The Concert Allegro, Op. 46 by Sir Edward Elgar is a piece of music for solo piano. It takes about 10 minutes to perform. It is the only piano work he wrote that was designed for concert performance. It is in the key of C major and was written in 1901, at the request of the pianist Fanny Davies.

==Background of composition==
Elgar was not a great lover of the piano, and he was busy organising the first performance of his oratorio The Dream of Gerontius in Düsseldorf. He wrote the piece reluctantly, only after constant pleading from Davies for a new piece for her repertoire. When he did start on it, however, he wrote quickly, and indeed it shows some evidence of hasty composition. Elgar consulted Fanny Davies during the writing of the work, and she made a number of suggestions for improvements, signing her notations "Humbly, F.D.".

==Dedication and first performance==
Elgar dedicated the Concert Allegro to Fanny Davies, and she gave the first performance at St James's Hall, London, on 2 December 1901, at a concert called "Purcell to Elgar". The critic of The Times described it as "a marriage between Bach and Liszt". (This comment has also been attributed to the conductor Hans Richter.) The first performance has been described as "unconvincing and dubious", and one writer has said Davies "fatally bruised" the work.

==Performance history and revisions==
In light of these criticisms of Davies' playing and of the work itself, Elgar decided to revise it and shorten it by removing some of the repeats.
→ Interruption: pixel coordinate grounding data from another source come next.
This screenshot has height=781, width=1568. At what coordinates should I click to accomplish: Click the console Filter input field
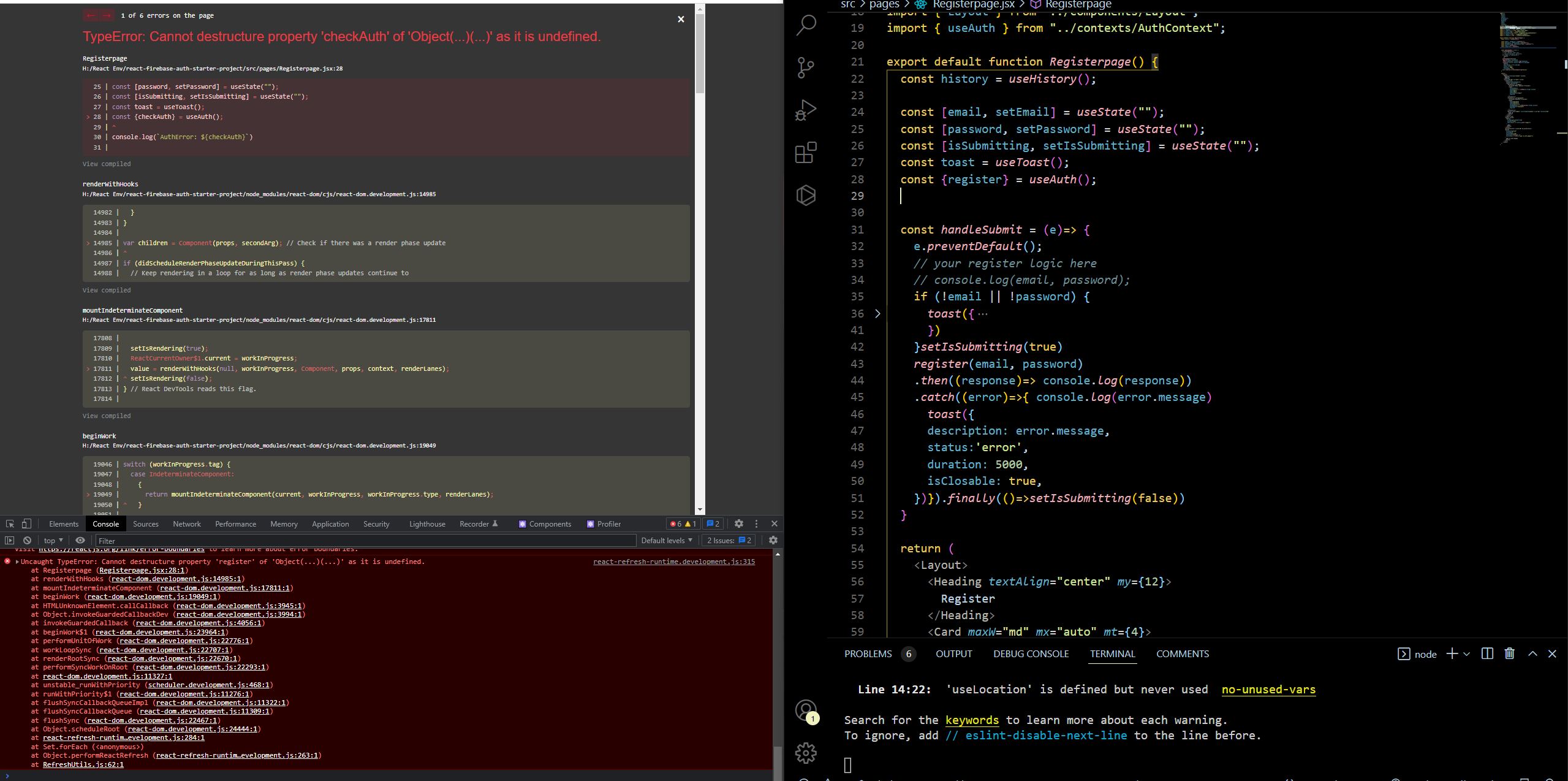(366, 540)
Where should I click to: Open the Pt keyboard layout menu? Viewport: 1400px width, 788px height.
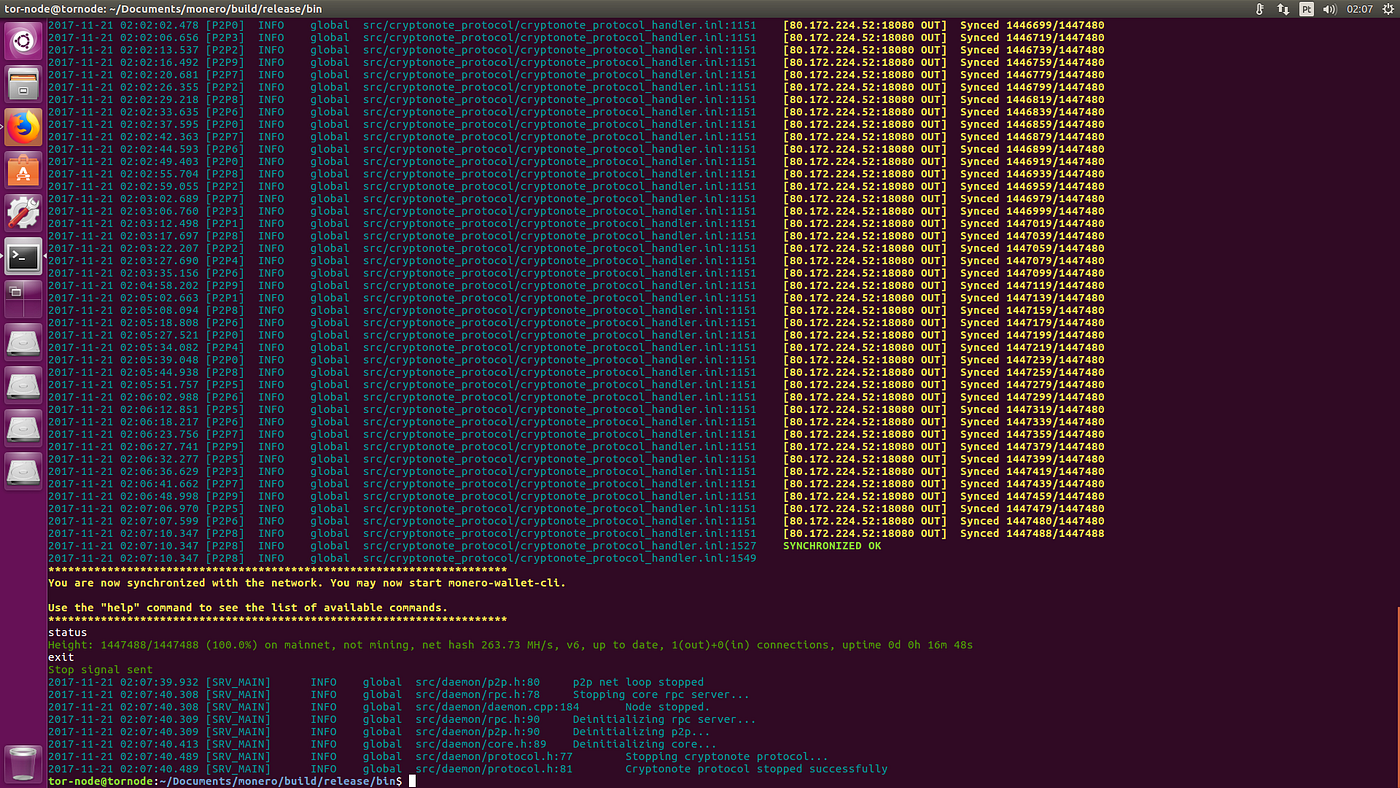pos(1307,8)
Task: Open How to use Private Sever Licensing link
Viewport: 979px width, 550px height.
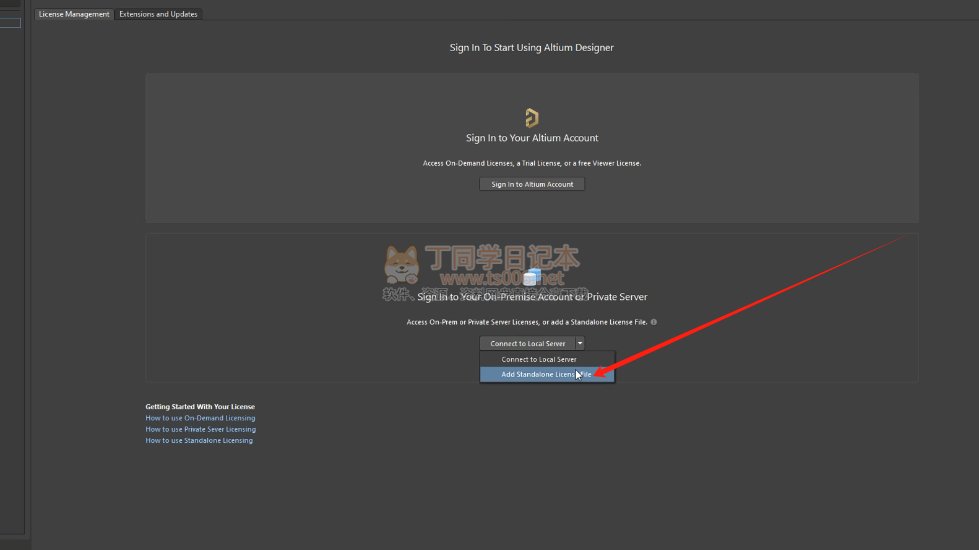Action: click(x=200, y=429)
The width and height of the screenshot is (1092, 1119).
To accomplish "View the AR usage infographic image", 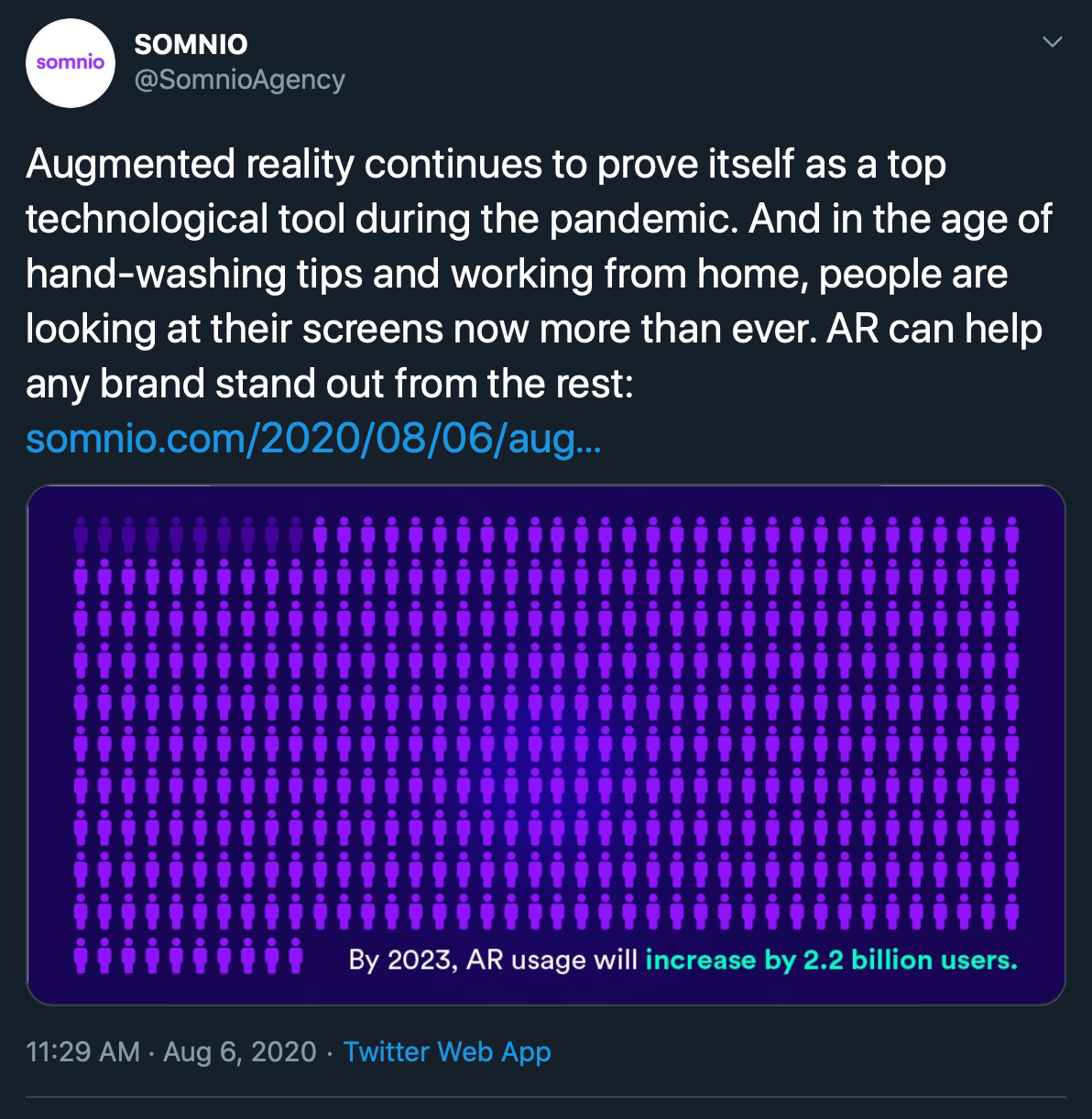I will tap(546, 744).
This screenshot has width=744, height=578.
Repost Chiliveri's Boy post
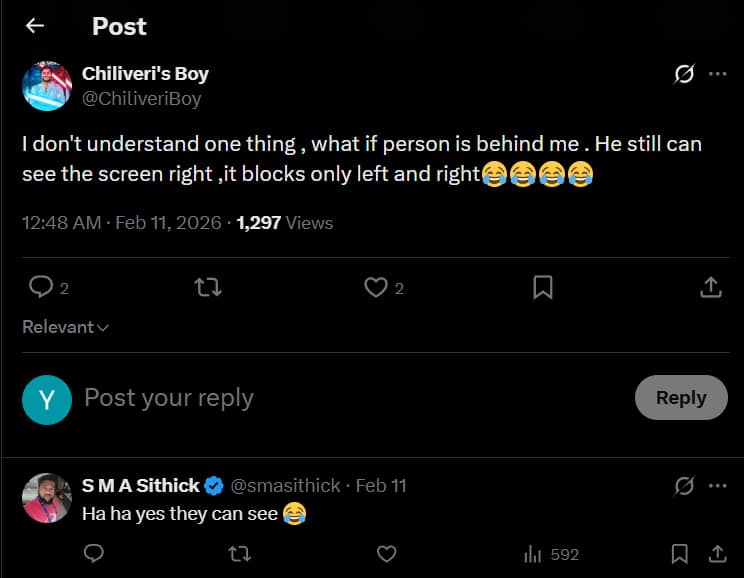coord(207,288)
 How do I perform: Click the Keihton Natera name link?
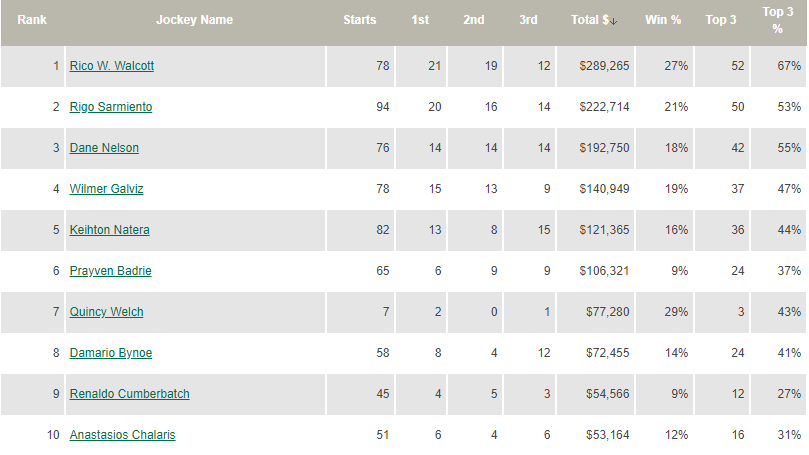click(x=110, y=230)

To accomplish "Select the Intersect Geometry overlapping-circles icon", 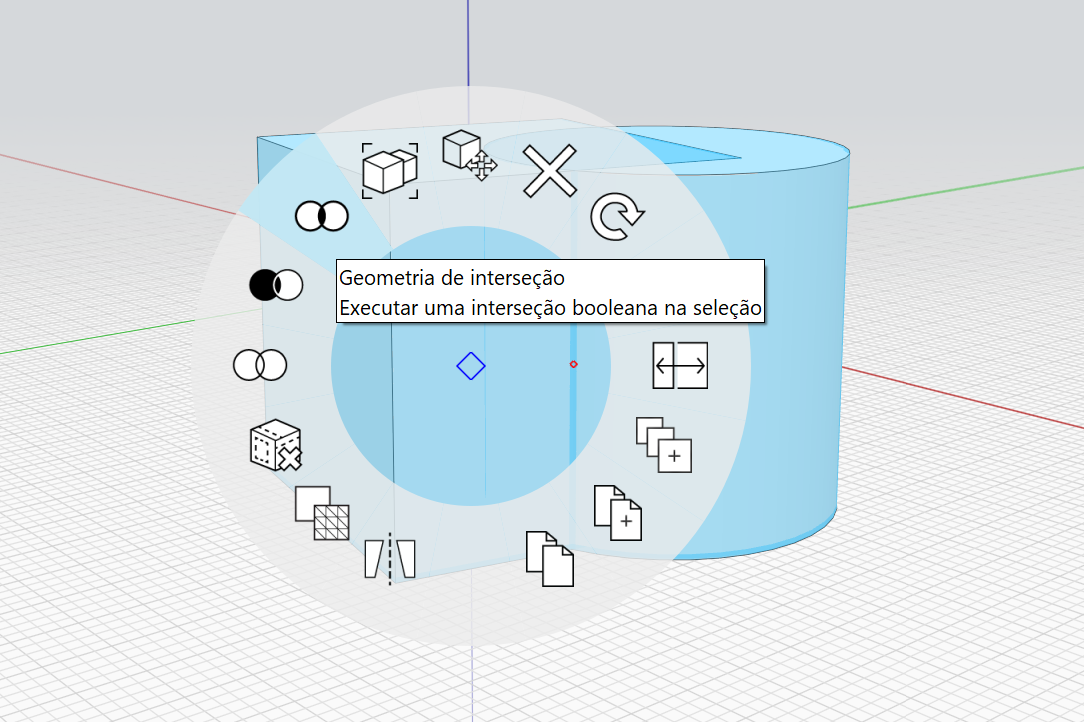I will (x=321, y=215).
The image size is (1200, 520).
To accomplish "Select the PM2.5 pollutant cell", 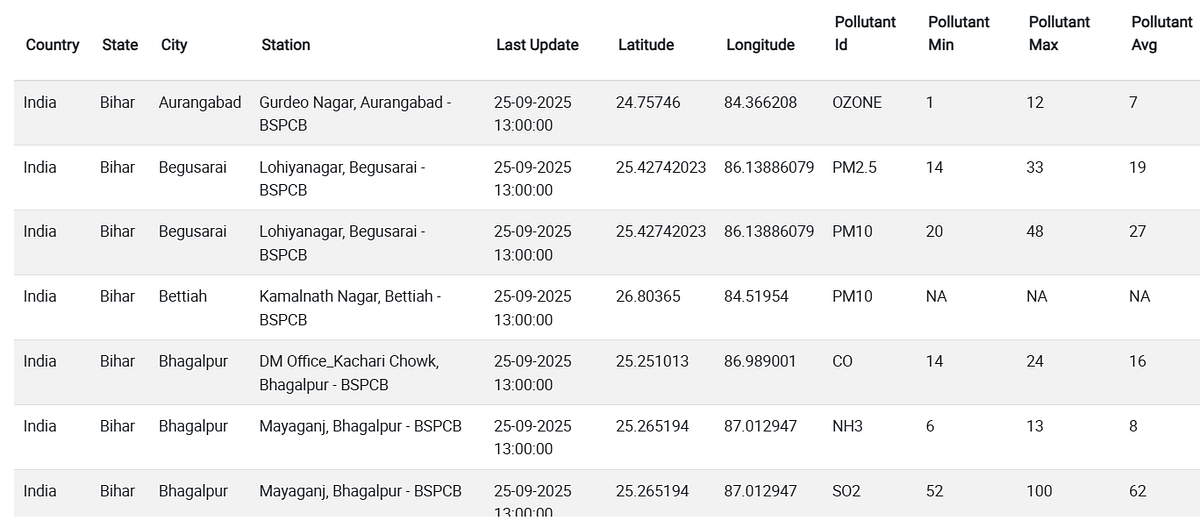I will (x=854, y=167).
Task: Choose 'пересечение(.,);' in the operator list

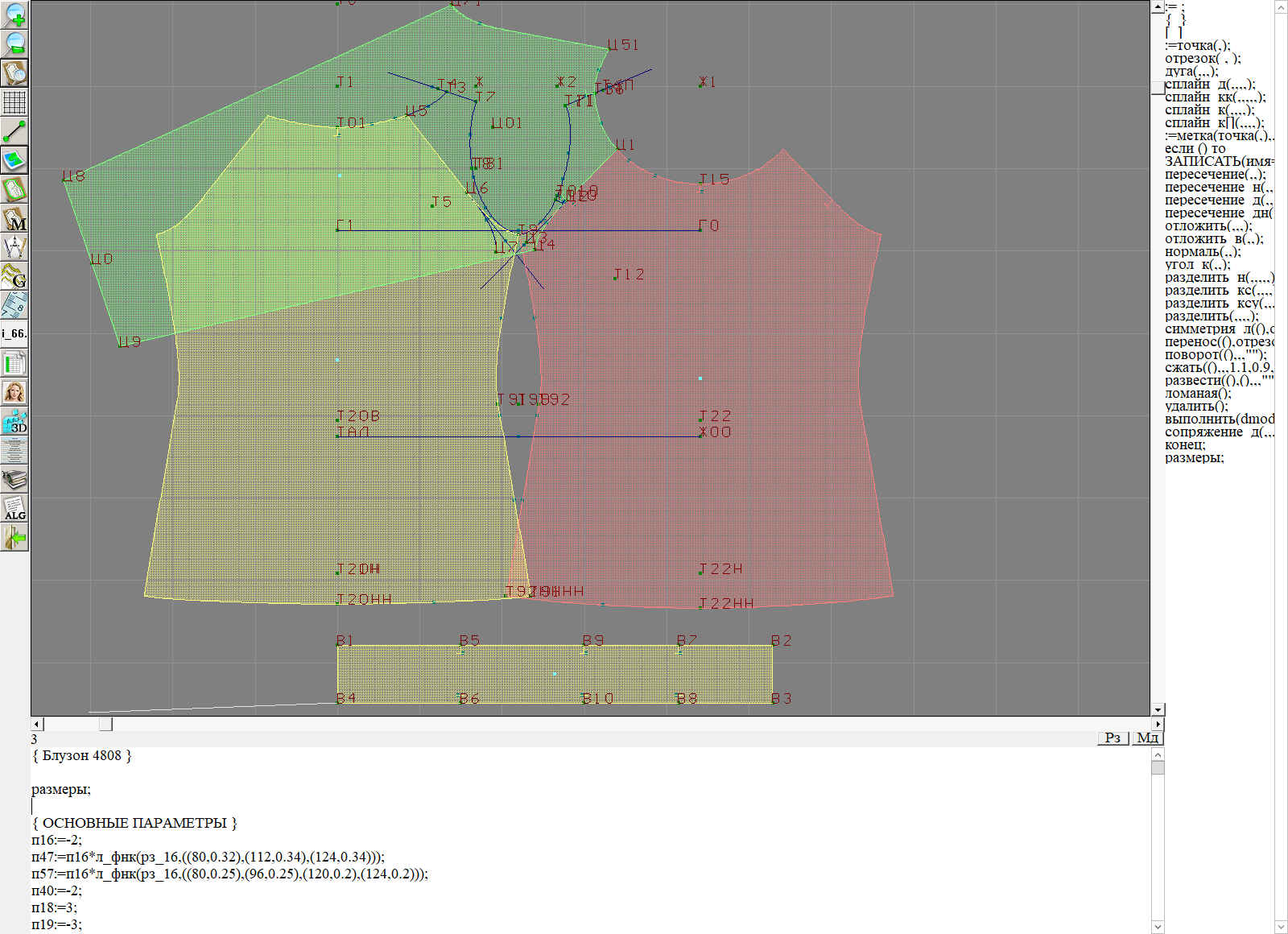Action: 1215,175
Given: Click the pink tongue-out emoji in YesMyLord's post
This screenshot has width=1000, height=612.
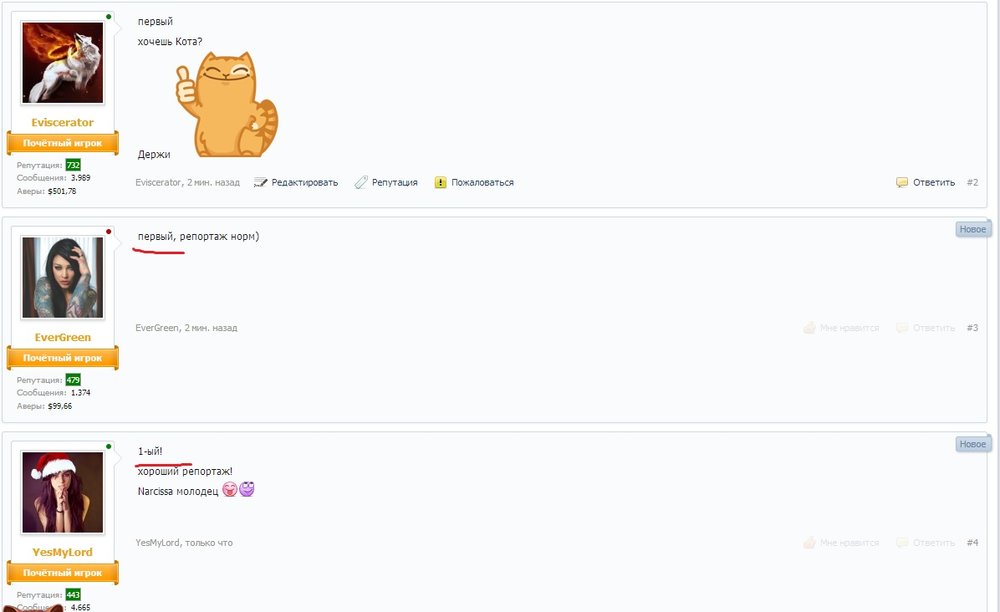Looking at the screenshot, I should pyautogui.click(x=230, y=489).
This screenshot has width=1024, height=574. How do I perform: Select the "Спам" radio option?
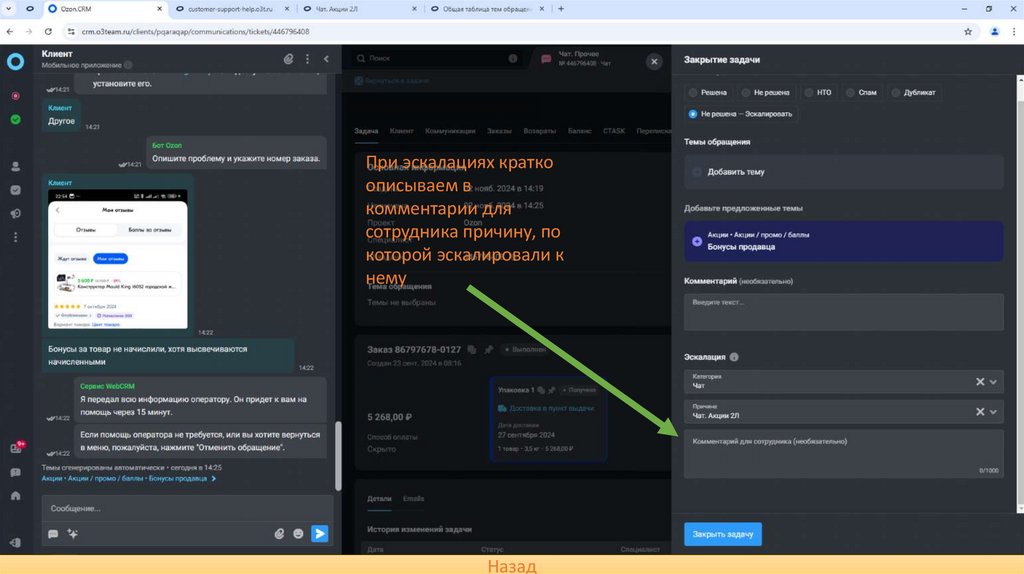[x=850, y=92]
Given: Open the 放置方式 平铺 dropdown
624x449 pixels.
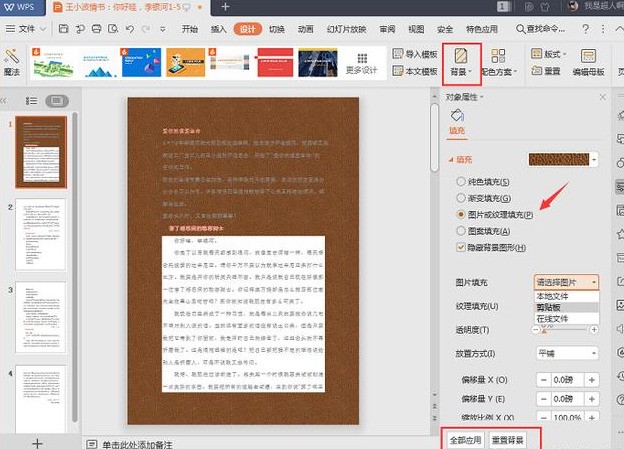Looking at the screenshot, I should (567, 353).
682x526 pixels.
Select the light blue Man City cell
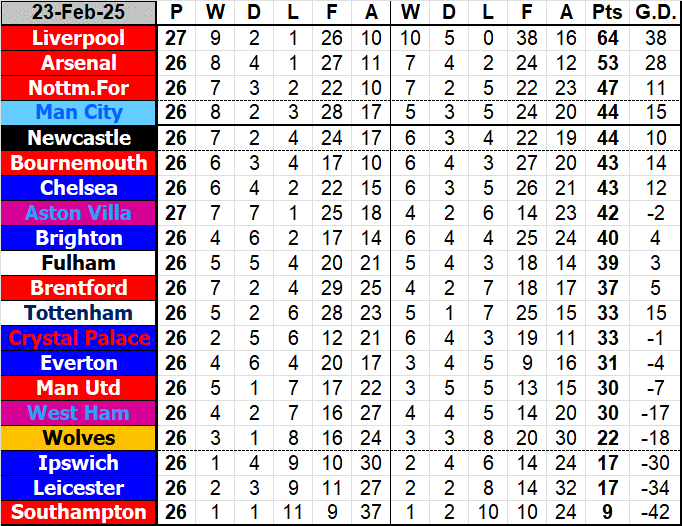(79, 113)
He also toyed with the idea of converting it into a piano concerto (he even altered the title page from "Concerto [without orchestra]" to "Piano and orchestra"), but this never came to fruition. His later work on a piano concerto, started in 1913, left unfinished at his death and now completed by other hands as Op. 90, was based on unrelated material.

In the meantime, Fanny Davies performed the original version a handful of further times up until 1906. Elgar worked on a revision, without ever completing it, and then the score disappeared. He may have even given it away, not intending to work on the piece any further (he had attempted to publish it but Novello's declined). The music critic of The Times in 1942 claimed to have seen a rough copy of the score. Some time before 1942, the composer and conductor Anthony Bernard was asked to arrange the piece for piano and orchestra, but decided against doing so. Bernard's study was bombed during World War II and many of his papers were destroyed, the score of the Concert Allegro being assumed to have suffered that fate. After Bernard's death in 1963, however, his widow found the manuscript among his papers.

It contained many crossings out, some additions, and a mass of corrections. A performing version was realised by John Ogdon and Diana McVeagh. Ogdon gave the first modern performance of the work, on British television on 2 February 1969. Ogdon also recorded the work and included it in his concert repertoire thereafter. This version has now been recorded by a number of other pianists.

The original score, with all the repeats that Elgar had intended, has been realised and performed by David Owen Norris.

It has also been arranged as a piece for piano and orchestra by Iain Farrington.

==Opus number==
There is some confusion about the opus number for the Concert Allegro. It appears in reference sources as either "Op. 41" or "Op. 46". Elgar wrote "Op. 41" on the autograph score. At that time he was reserving Op. 46 for a concert overture to be called Falstaff. This work did not see the light of day in that form but became the symphonic study Falstaff in 1913. However, that work was published as Op. 68. In the meantime, he allocated Op. 41 to two songs to words by A. C. Benson. Although never published in Elgar's lifetime, the Concert Allegro was given the opus number 46.